Christopher S. Johnson
Chemical Sciences and Engineering Division, Argonne National Laboratory
Wednesday, April 24 from 3:15–4:30 p.m. in the Perlstein Hall Auditorium
Because of their high-gravimetric capacities, use of Si-containing anodes in Li-ion batteries can lead to a big jump in energy densities. The control of lithium consumption, however, is a big obstacle for these cells, and many strategies are emerging to address the problem of Li inventory. We search for solutions on the subject from two fronts. The first is to understand the lithium inventory via utilization of a quasi-RE/CE thick LiFePO4 in a Si-type full cell. In this study we show the effectiveness of LiFePO4 as a diagnostic tool in order to assay the quantity of Li consumption in a full cell as marked by the percent loss of lithium per cycle via SEI growth and/or SEI consumption and re-formation. This approach allows the Li content to be followed during cycling without Li metal or layered oxide cathode complications (i.e., non-controlled voltage shifts). The second topic focuses on practical solutions to introduce high contents of Li into the cell in the easiest, most straightforward way. We take the approach of designing cathodes and utilizing cathode blends wherein sacrificial Li is introduced into the cell.

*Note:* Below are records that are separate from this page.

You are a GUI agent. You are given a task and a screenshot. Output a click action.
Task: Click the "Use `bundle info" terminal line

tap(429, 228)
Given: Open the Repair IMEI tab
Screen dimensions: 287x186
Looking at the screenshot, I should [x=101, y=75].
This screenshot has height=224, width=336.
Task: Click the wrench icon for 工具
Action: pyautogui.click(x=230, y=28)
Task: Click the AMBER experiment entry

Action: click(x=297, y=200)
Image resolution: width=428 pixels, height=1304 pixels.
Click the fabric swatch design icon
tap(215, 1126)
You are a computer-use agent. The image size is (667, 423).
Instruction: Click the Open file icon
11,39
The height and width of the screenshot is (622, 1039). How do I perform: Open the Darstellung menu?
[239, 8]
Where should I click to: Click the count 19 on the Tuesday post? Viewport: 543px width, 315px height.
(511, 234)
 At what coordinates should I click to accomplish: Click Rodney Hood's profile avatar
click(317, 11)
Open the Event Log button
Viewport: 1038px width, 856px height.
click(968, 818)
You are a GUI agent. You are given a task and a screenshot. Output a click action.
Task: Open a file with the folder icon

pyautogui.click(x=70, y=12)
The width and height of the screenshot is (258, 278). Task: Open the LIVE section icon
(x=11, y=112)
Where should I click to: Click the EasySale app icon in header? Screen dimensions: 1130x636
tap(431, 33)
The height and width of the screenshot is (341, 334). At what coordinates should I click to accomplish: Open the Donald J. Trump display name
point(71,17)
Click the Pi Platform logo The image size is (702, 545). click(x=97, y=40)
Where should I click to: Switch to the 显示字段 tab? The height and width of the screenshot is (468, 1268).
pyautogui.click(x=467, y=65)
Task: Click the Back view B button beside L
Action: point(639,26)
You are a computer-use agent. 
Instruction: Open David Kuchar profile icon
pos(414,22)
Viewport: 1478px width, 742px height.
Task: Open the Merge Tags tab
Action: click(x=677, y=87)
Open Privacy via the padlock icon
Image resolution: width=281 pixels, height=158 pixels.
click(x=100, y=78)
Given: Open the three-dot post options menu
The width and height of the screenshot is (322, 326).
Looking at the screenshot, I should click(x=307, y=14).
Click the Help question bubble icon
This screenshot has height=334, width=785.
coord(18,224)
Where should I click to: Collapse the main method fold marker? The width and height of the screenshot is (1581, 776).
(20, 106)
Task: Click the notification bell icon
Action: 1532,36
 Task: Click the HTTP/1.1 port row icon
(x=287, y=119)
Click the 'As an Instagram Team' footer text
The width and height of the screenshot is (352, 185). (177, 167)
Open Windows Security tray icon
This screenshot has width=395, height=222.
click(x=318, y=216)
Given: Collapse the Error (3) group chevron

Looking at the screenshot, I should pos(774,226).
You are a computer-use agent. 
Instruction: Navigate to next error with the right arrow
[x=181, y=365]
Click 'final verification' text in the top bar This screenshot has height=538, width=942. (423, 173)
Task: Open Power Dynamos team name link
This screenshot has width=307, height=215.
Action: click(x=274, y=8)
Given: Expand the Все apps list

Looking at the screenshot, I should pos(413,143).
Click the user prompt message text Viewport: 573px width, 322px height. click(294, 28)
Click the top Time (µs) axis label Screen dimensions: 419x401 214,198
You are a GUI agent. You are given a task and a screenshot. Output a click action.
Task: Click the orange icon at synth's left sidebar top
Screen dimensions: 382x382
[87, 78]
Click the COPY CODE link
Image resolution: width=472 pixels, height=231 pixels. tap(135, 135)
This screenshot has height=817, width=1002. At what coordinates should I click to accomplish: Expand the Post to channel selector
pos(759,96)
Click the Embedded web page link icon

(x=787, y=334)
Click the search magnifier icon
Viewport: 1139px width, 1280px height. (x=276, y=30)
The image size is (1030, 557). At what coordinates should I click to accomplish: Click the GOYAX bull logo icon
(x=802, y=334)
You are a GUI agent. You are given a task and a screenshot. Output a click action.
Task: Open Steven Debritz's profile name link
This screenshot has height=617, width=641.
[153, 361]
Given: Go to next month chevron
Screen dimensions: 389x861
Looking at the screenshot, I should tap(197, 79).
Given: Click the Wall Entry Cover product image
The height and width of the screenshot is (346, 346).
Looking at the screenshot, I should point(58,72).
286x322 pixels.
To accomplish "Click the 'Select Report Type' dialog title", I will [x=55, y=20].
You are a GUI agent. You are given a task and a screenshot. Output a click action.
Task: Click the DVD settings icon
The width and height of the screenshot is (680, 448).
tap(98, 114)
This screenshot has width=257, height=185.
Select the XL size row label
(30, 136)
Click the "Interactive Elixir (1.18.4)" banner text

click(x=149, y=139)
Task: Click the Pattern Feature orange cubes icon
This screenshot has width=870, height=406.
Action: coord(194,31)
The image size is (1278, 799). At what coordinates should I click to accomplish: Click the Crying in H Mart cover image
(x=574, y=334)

In these cases, greater energy densities can be realized from higher retained cathode capacity, and cycle life is dramatically improved.
Chris Johnson is currently a senior chemist and group leader at Argonne National Laboratory, specializing in the research and development of battery materials and battery systems with 27 years of experience. He is known worldwide for his development of state-of-art lithium-ion battery cathode materials. He holds a B.S. in chemistry from the University of North Carolina at Chapel Hill and a Ph.D. in chemistry from Northwestern University. He has extensively published and has 25 issued United States patents in the battery field. He received the research award from the International Battery Association in 2006 and an R&D-100 award for the commercialization of lithium battery materials in 2009. He is past-chair of the Electrochemical Society Battery Division and currently the International Battery Association president. Johnson is the 2018 recipient of the University of Chicago Argonne Distinguished Scientist Award and is a fellow of the Electrochemical Society.